§ **Data for the task**
####
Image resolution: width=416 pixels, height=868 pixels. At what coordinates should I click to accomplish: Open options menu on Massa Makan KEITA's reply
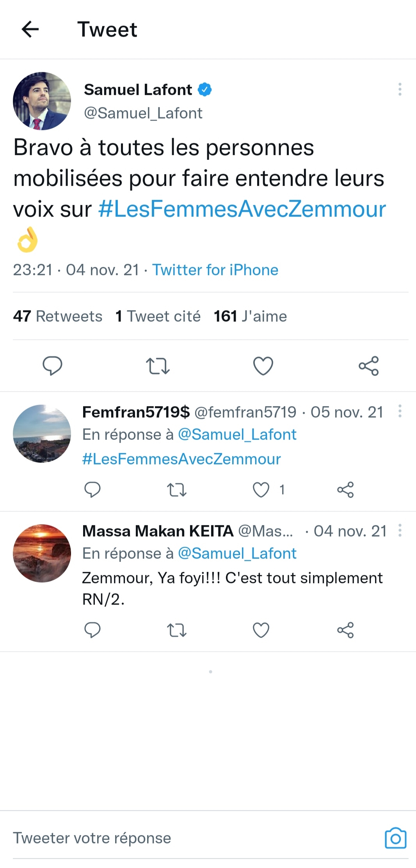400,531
####
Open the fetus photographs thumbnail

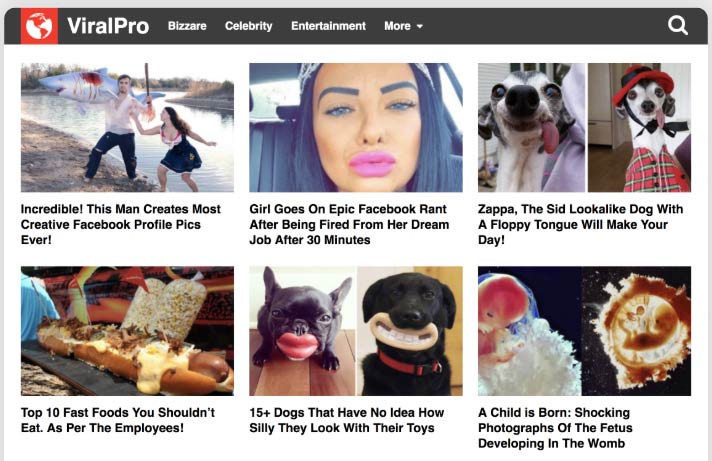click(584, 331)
####
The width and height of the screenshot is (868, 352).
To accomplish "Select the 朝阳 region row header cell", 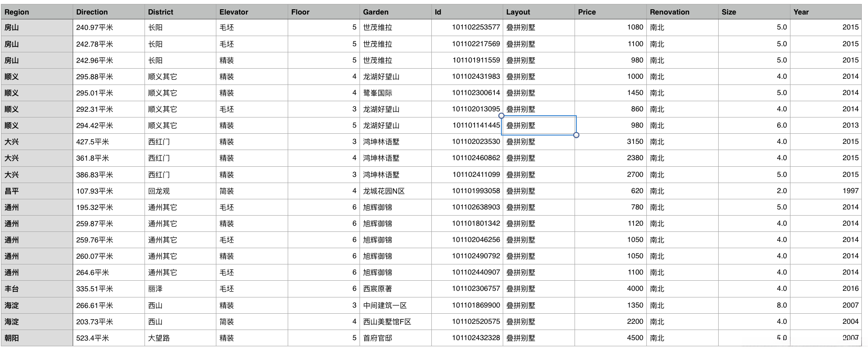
####
§ **Problem description**
Return the lines above from the one with "The width and" through the one with "the 朝阳 region", verbatim and nothing else. Omit every picture.

§ **Expected answer**
The width and height of the screenshot is (868, 352).
To accomplish "Select the 朝阳 region row header cell", 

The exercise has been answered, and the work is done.